Raquel destacou ainda aspectos como a importância da moradia adequada, a crise habitacional que tem crescido consideravelmente no país nos últimos anos, sobretudo a desigualdade do direito à moradia para as mulheres. A urbanista pontuou também as consequências da violência doméstica em torno da moradia causada pela ineficiência das medidas protetivas para as mulheres no país e a violência patrimonial. “Perder os bens na separação e herança, também é violência doméstica”, destacou.
O encontro proporcionou também a partilha de experiências. As formas de violências estruturais e institucionalizadas que são vivenciadas nos territórios caracterizam as falas. Foram várias manifestações, relatos e sugestões sobre a questão da violência contra a mulher e os direitos de moradia negados ou negligenciados.
“Nas vilas e vielas as mulheres sofrem muito mais, aqui em fortaleza a realidade é a mesma de todos os centros urbanos, com a pandemia essas violações são ainda maiores”, compartilhou Beth Silva, de Fortaleza (CE).
Cristiane Malungo, do fórum de mulheres negras do Rio de Janeiro que participava do seminário, frisou que é preciso incluir as violações de direitos a moradia para mulheres e homens trans, travestis que não são prioridades em políticas públicas e sofrem com a falta de moradia digna.
“Precisamos refletir todas as formas de violência, temos homens inseridos dentro das nossas comunidades que são ativistas e são machistas. A maioria das lideranças das comunidades são mulheres e sofrem opressões e machismo. Eu penso que nós deveríamos educá-los e propor cursos de formação política. Precisamos respeitar a todos e isso evita conflitos internos e a luta pode ser mais harmoniosa nesta causa”, propôs Ana Leone, do Rio de Janeiro.
“Eu acabei de conhecer os direitos e violências que eu desconhecia. Meu Deus, como eu venci tudo isso? Eu perdi muitas coisas, eu sofri muitas agressões físicas, perdi moradia porque eu não sabia lutar e nem tinha esse conhecimento que acabo de saber com o Sinergia Popular”, refletiu Cristiane Miranda, da ocupação Alcir Matos, em Manaus (AM).
Ao encerrar o seminário a arquiteta urbanista Raquel Ludermir destacou que a melhor conclusão é saber que ninguém está só nos territórios e pontuou passos de como fortalecer as reflexões da moradia nas comunidades. “O primeiro ponto, nós precisamos conhecer os nossos direitos quanto mulheres, cidadãs e pessoas que vivem na cidade. O segundo, saber onde buscar ajuda, quais são os recursos, quais são as políticas públicas existentes, como funciona as defensorias e participar dos movimentos sociais porque a construção coletiva faz a força”, finalizou a urbanista.
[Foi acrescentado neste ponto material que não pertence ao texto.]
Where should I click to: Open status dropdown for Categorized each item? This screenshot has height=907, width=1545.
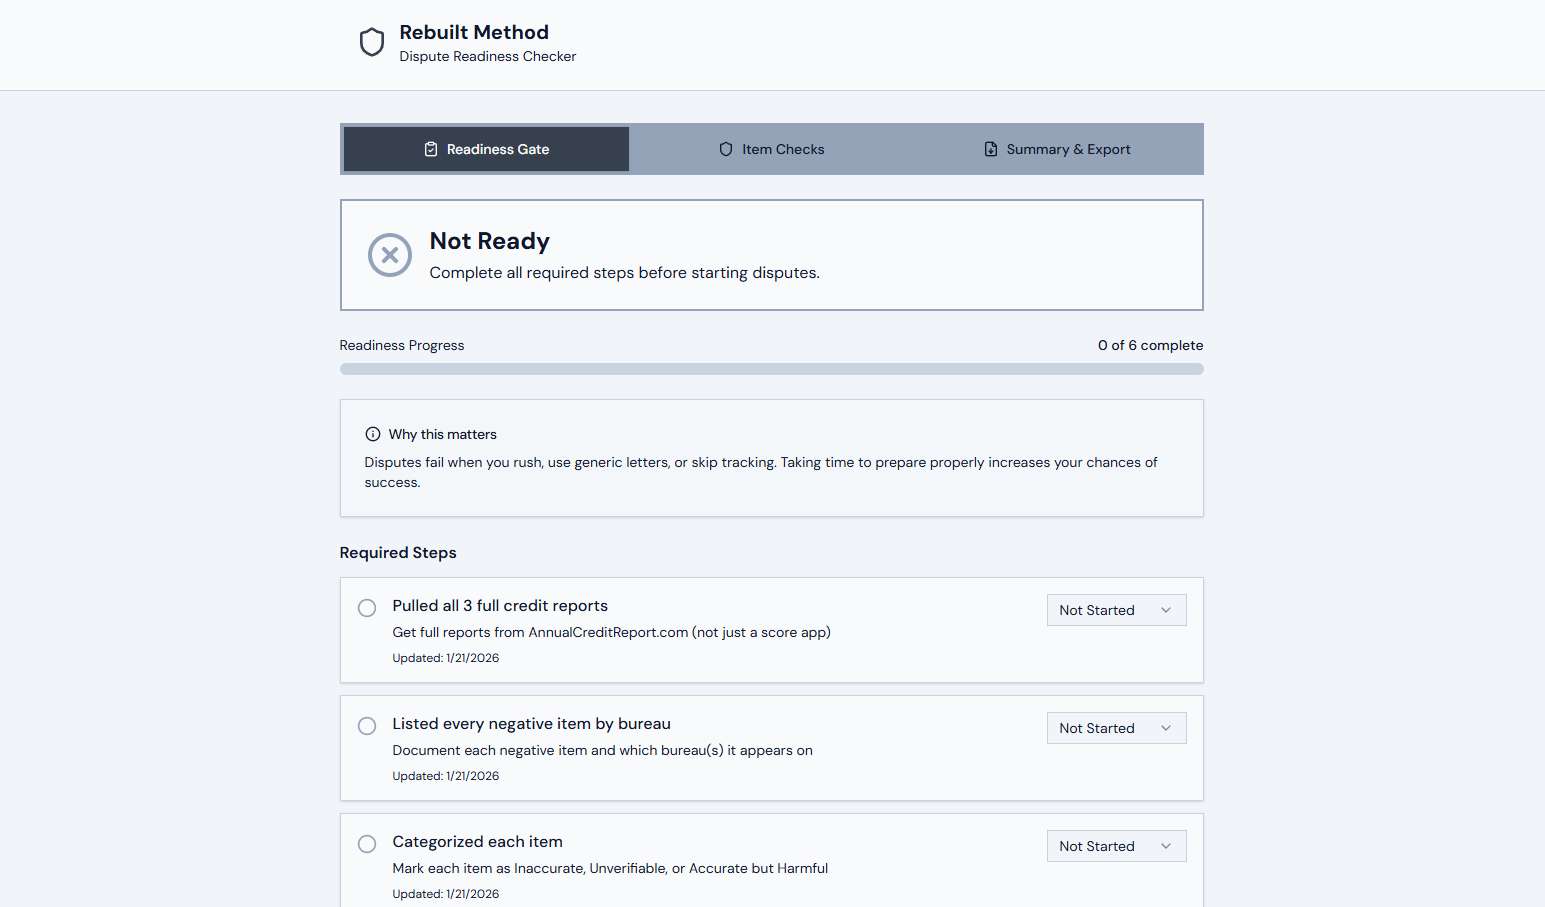[x=1116, y=846]
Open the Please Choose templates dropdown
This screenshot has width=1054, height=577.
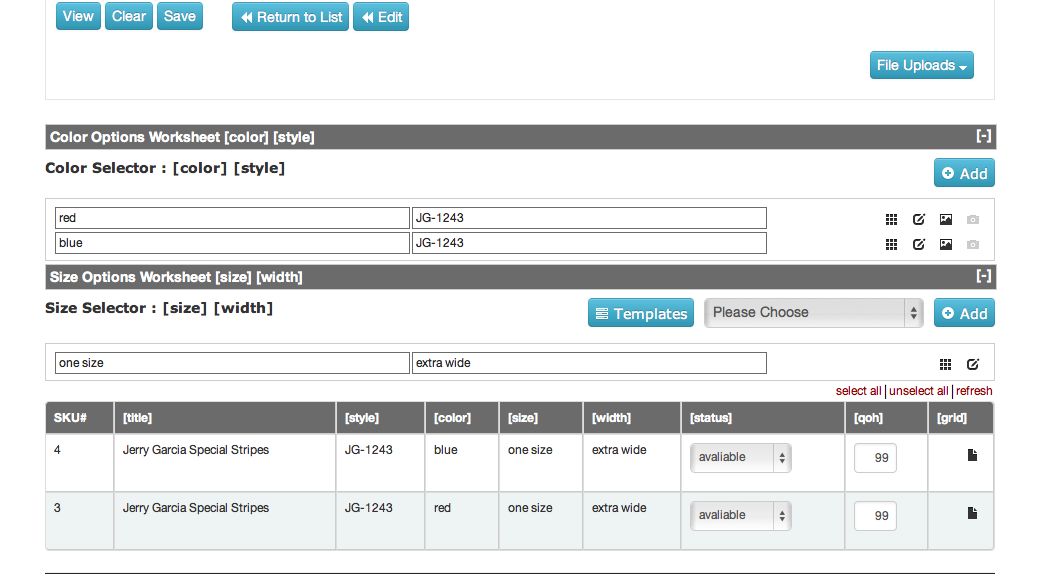tap(813, 313)
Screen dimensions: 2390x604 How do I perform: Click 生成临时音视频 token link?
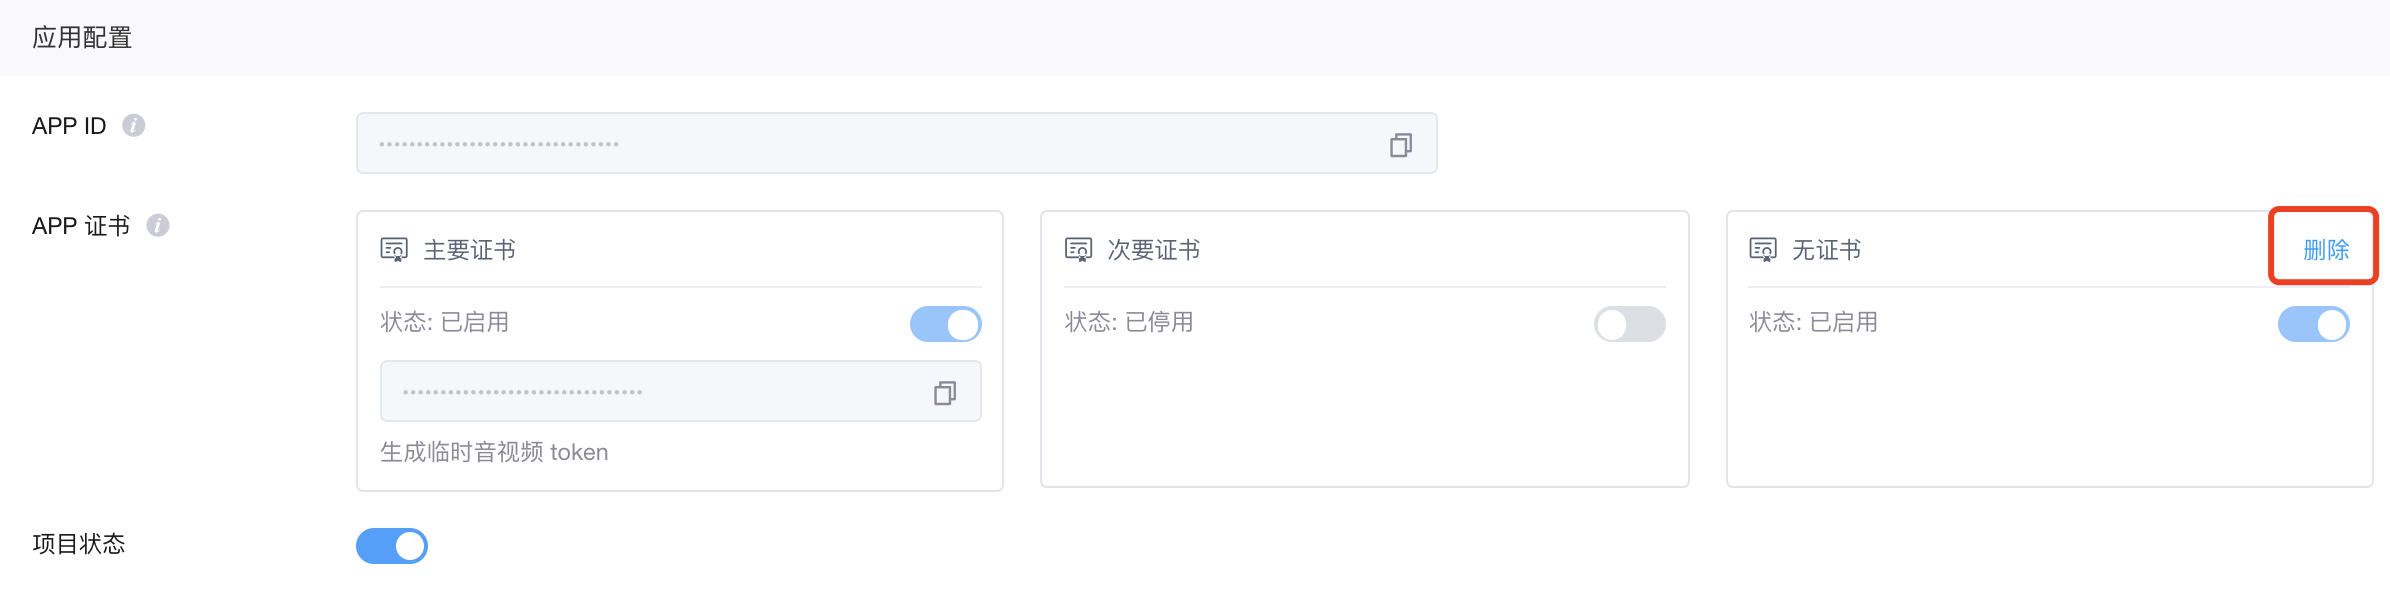click(494, 452)
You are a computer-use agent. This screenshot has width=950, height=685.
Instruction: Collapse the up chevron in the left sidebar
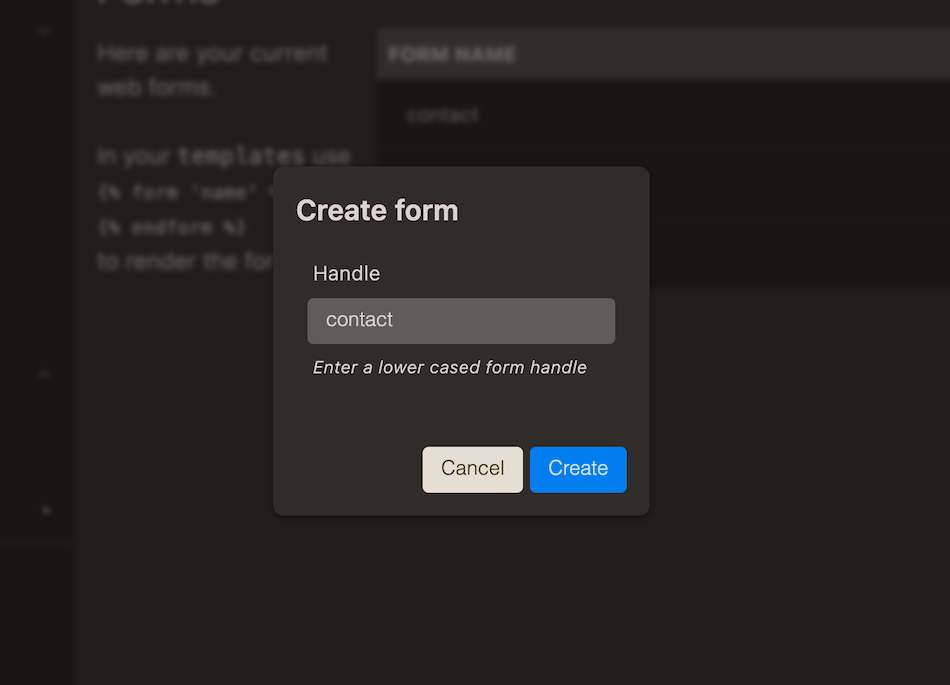pos(44,373)
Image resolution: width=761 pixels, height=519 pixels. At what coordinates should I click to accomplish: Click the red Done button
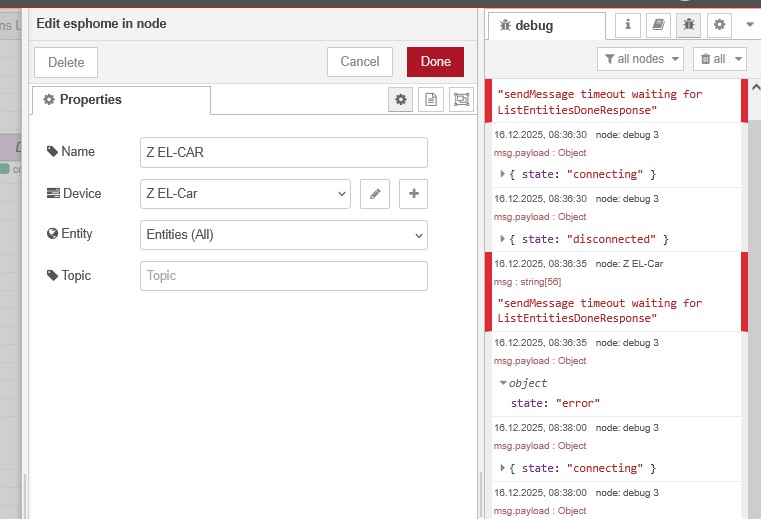click(x=435, y=62)
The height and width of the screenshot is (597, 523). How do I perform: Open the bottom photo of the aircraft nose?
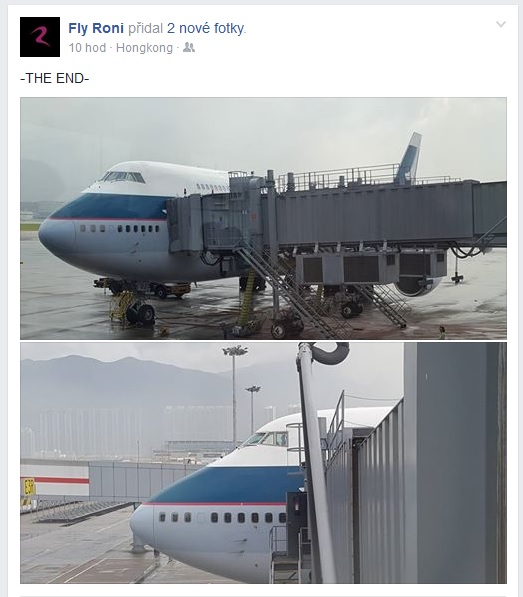[263, 463]
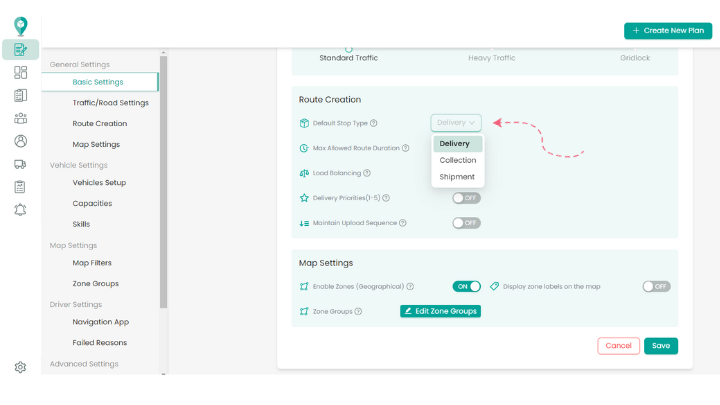Click the location pin logo icon
This screenshot has height=405, width=720.
tap(20, 26)
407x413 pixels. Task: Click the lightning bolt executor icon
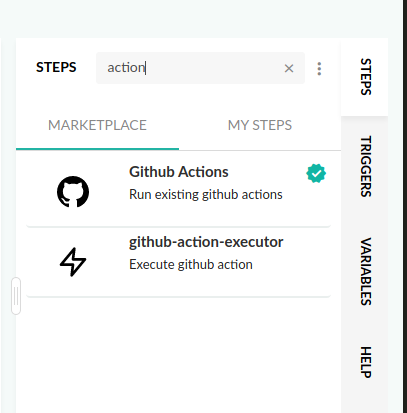(x=73, y=262)
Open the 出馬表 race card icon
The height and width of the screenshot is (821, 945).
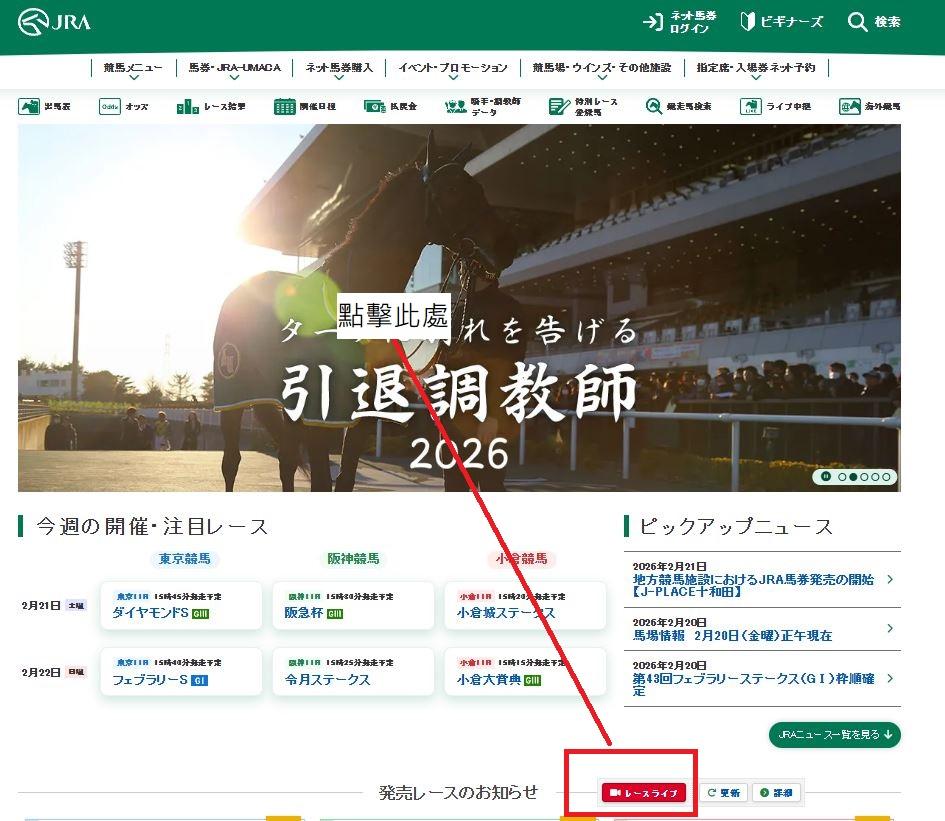30,106
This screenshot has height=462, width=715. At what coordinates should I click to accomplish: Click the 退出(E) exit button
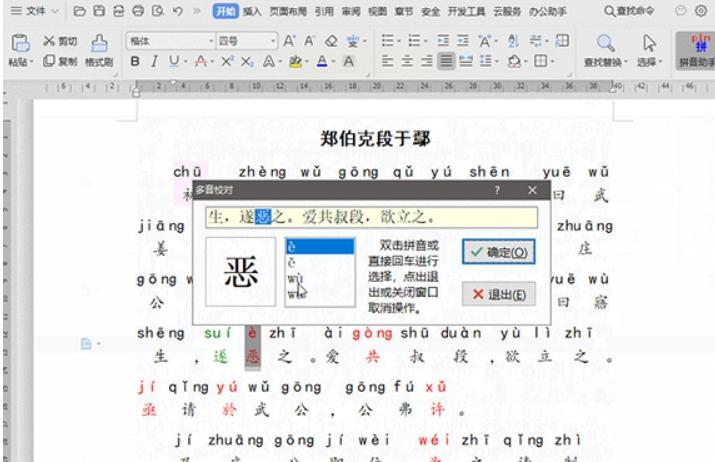tap(498, 294)
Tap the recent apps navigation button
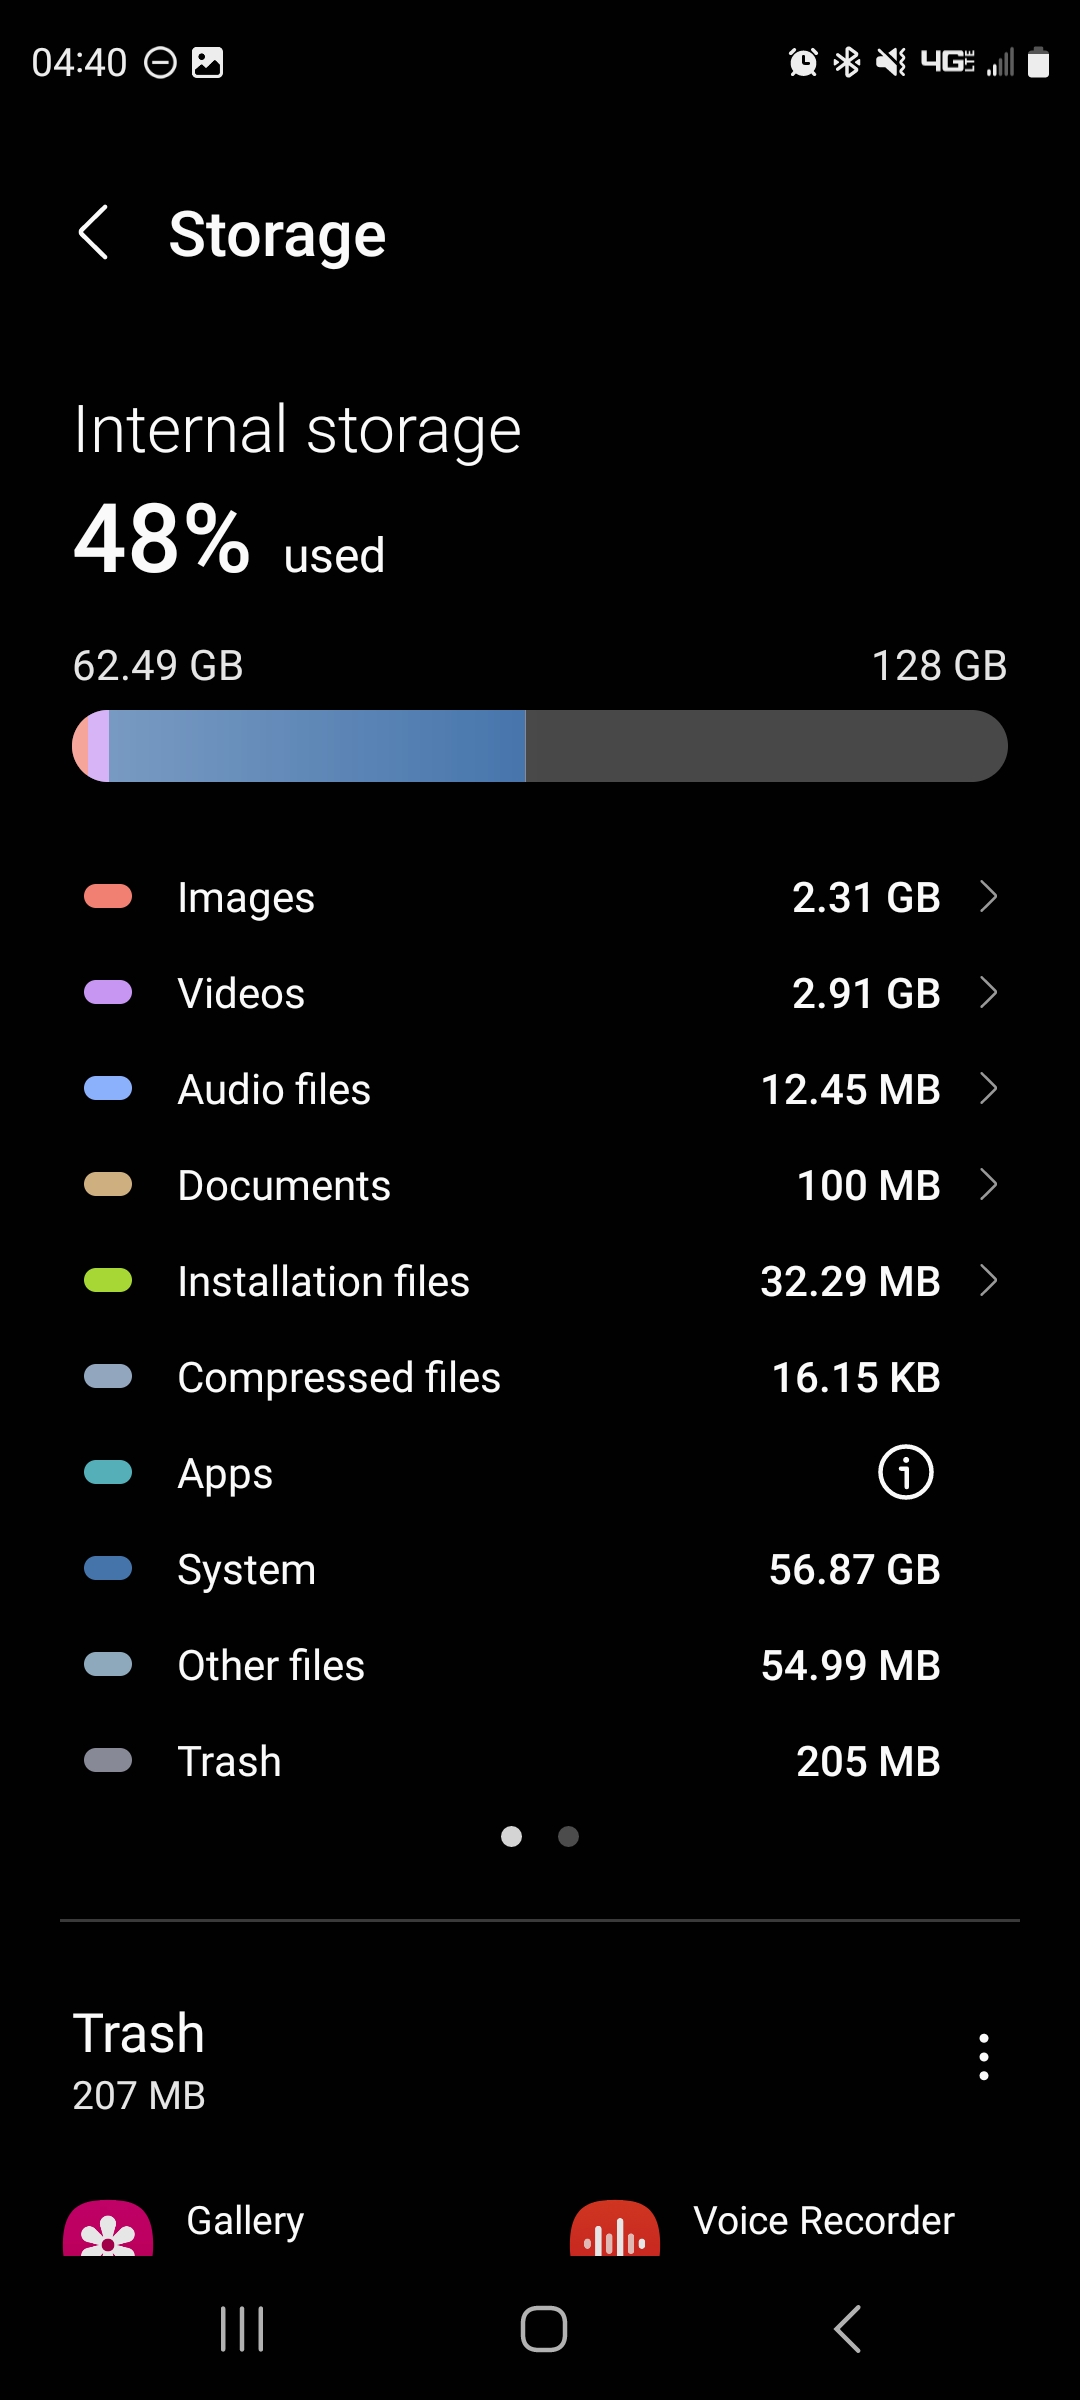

A agenda de atividades da ação Sinergia Popular segue após o seminário com um cronograma de encontros presenciais e virtuais nas comunidades que integram a ação em Fortaleza, Manaus e Rio de janeiro. O objetivo é seguir o processo de articulação e formação sobre a temática do direito à moradia e à cidade.
Nos próximos dias será lançada a cartilha “Direito à moradia e à cidade”. A publicação foi elaborada especialmente como instrumento de reflexão e formação nos territórios. Além de ser entregue aos grupos, também ficará disponível na biblioteca do site do Jubileu Sul Brasil.
As iniciativas do Sinergia Popular têm o apoio do Ministério das Relações Exteriores Alemão, que garantiu ao Instituto de Relações Exteriores (IFA) recursos para implementação do Programa de Financiamentos Zivik (Zivik Funding Program) e é cofinanciado pela União Europeia. A ação também faz parte do processo de fortalecimento da Rede Jubileu Sul e das suas organizações membro.